Table 3: Risk scoring model

Table 3 - Risk scoring model. A chart showing the classification of risk eg red, amber or green. X axis of Level impact on the scheme (eg financial) and Y axis of Likelihood of occurrence. Green - Low likelihood and low level of impact. Amber - Low likelihood and high level of impact or High likelihood and low level of impact. Red - High likelihood and high level of impact.

  1. The classification of risk, eg red, amber or green, will dictate the extent to which mitigating action needs to be taken. It will be dependent upon a number of factors, including judgement. A risk categorised as red will require immediate attention as it represents a significant threat to the scheme. It would therefore be preferable to avoid these risks altogether, where possible. A practical approach for formally recording, assessing and scoring risk is considered further in appendix B.
  2. However, simply recording and evaluating risk doesn’t result in risks being managed. As part of the management process, trustees need to ensure that controls are suitably designed and implemented.

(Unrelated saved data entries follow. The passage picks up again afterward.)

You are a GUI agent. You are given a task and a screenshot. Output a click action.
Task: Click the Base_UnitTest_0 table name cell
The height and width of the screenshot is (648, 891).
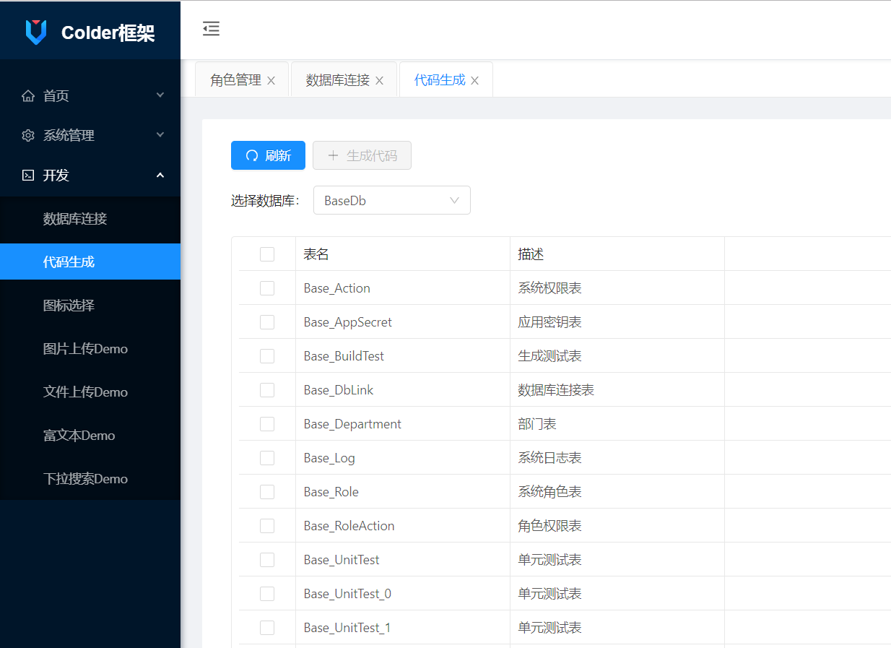click(347, 594)
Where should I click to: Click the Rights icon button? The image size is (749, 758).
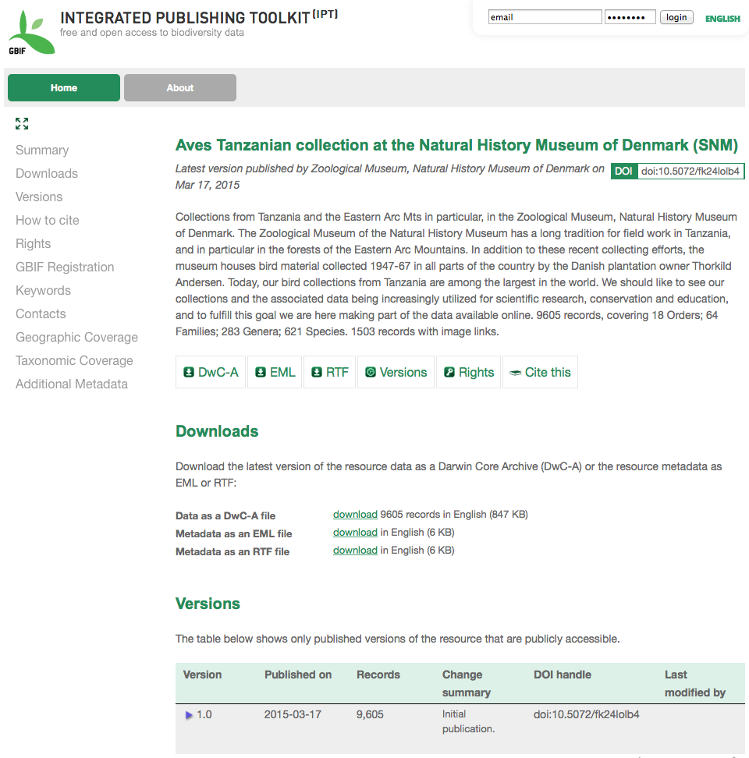(468, 372)
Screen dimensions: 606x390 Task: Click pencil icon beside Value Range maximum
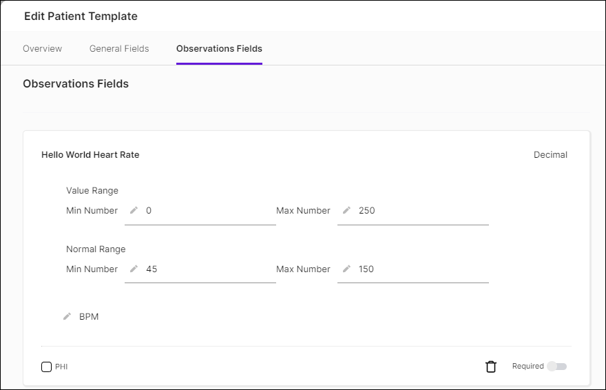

Trustees will need to consider a number of issues including:
    • How the control is performed and the skills of the person performing the control.
    • What level of reliance can be placed on IT solutions if processes are automated?
    • Whether or not a control is preventative or detective, ie whether it would stop something from happening or merely detect something that has already happened.
    • The frequency and timeliness of a control process, eg daily/weekly reconciliations.
    • The process (or reporting mechanism) for flagging errors or control failures.
  3. Once trustees are confident that controls have been effectively designed and implemented, they should ensure that they continue to operate effectively. This ongoing monitoring and review process will ensure that control procedures continue to be effective. Trustees should consider information drawn from a number of sources including internal audit reports, complaints, administration reports and external audit reporting.

    Do you regularly review risk and monitor effectiveness of controls?

  4. Legislation requires trustees to establish and operate controls which are ‘adequate’. This guidance sets out processes and controls that the regulator considers to be adequate for the purposes of satisfying the legal requirement. It’s intended to give practical guidance on meeting the standard described in the code. As noted in the code (para 28), trustees will need to exercise a degree of judgement when seeking to mitigate risk, for example where longer-term benefits of implementing a control exceed related costs (particularly likely for higher risk areas such as employer covenant for DB schemes). Any framework should give trustees reasonable assurance that operations are performing properly.
  5. Whilst this guidance seeks to provide further support to trustees, it’s recognised that good governance generally depends very much on the behaviours and culture of the trustee board and the employer.
  6. Reliance is placed on the capabilities of trustees: the chair of the trustee board needs to ensure that the scheme embraces the standards of practice identified in this guidance. The chair needs to help ensure that the trustee board has the correct mix of people, skills and experience and that conflicts are identified and managed, noting that good governance leads to effective decision making.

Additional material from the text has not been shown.